Supreme Court, Kings County
May 11, 2022
2022 N.Y. Slip Op. 31640 (N.Y. Sup. Ct. 2022)

Opinion

Index No. 503500/2021 Mot. Seq. No. 1

05-11-2022

STEVE J. POLICART, Plaintiff, v. WHEELS LT et al., Defendants,


Unpublished Opinion

PRESENT: HON. RICHARD VELASQUEZ Justice.

DECISION AND ORDER

Richard Velasquez Judge:

The following papers NYSCEF Doc #'s 10 to 23 read on this motion:

Papers NYSCEF DOC NO.'s

Notice of Motion/Order to Show Cause' Affidavits (Affirmations) Annexed __10-18

Opposing Affidavits (Affirmations)__ 20-22

Reply Affidavits__ 23

After having heard Oral Argument on MAY 11, 2022, and upon review of the foregoing submissions herein the court finds as follows:

Plaintiff moves pursuant to 3212 for summary judgment on the issue of liability. (MS#1). Defendant opposes the same.

ANALYSIS

It is well established that a moving party for summary judgment must make a prima facie showing of entitlement as a matter of law, offering sufficient evidence to demonstrate the absence of any material issue of fact. Winegrad v. New York Univ. Med. Center, 64 N.Y.2d 851, 853 (1985). Once there is a prima facie showing, the burden shifts to the party opposing the motion for summary judgment to produce evidentiary proof in admissible form to establish material issues of fact, which require a trial of the action. Zuckerman v. City of New York, 49 N.Y.2d 557 (1980); Alvarez v. Prospect Hosp., 68 N.Y.2d 320 (1986). However, where the moving party fails to make a prima facie showing, the motion must be denied regardless of the sufficiency of the opposing party's papers. A motion for summary judgment will be granted "if, upon ail the papers and proof submitted, the cause of action or defense shall be established sufficiently to warrant the court as a matter of law in directing the judgment in favor of any party". CPLR 3212 (b). The "motion shall be denied if any party shall show facts sufficient to require a trial of any issue of fact." Id.

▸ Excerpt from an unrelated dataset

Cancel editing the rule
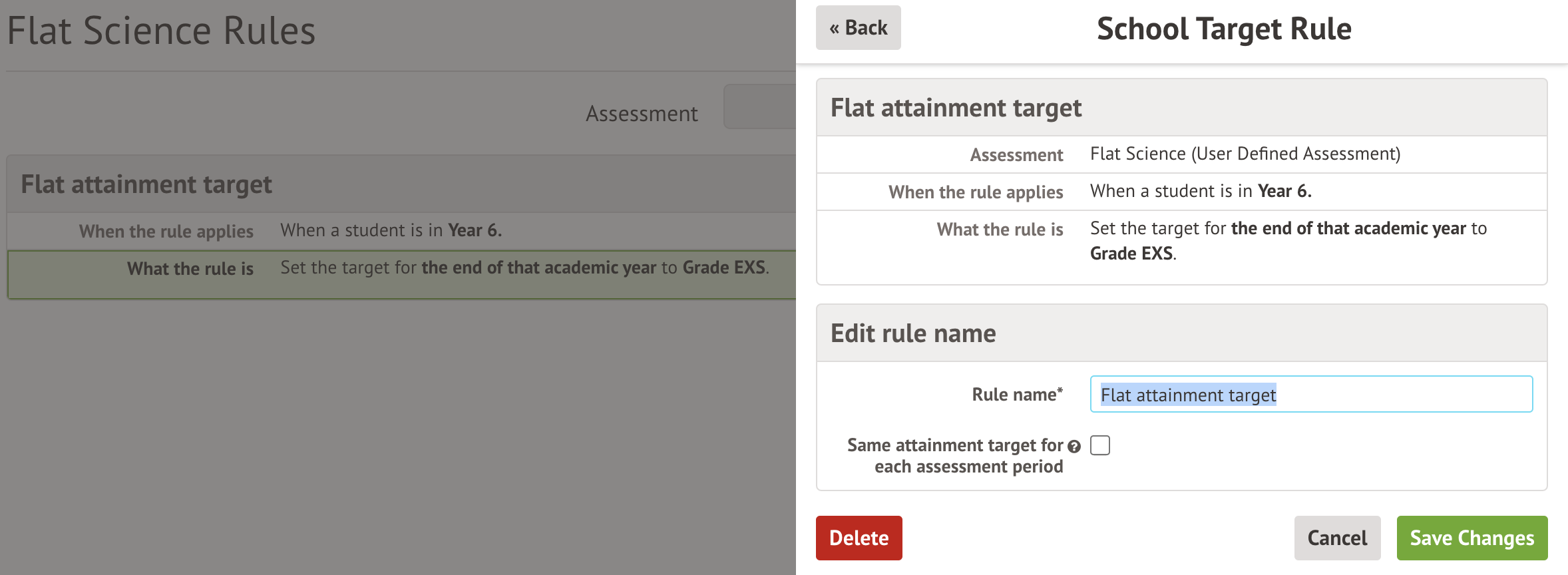Image resolution: width=1568 pixels, height=575 pixels. pyautogui.click(x=1337, y=538)
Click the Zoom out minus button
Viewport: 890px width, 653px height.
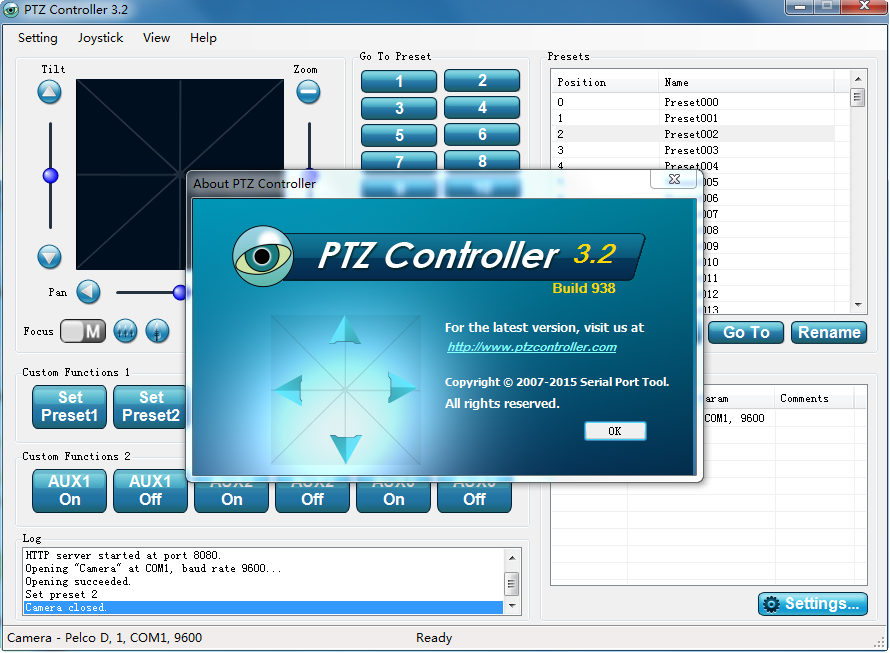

It is well established that "where a driver enters an intersection with the right-of-way....and it is' undisputed that the other vehicle entered the intersection from a perpendicular side street which was controlled by a stop sign and collided with the' side of the other vehicle that had the right-of-way...under no view of these facts could the I driver with the right of way be found to have acted negligently..." (see Perez v Brux Cab Corp., 251 A.D.2d 157 [1998]; Namisnak v Martin, 244 A.D.2d 258, 260 [1997]); quoting Rivera v. Water Boy, Inc., 144 A.D.3d 884, 884-85, 41 N.Y.S.3d 545 (NY A.D. 2016).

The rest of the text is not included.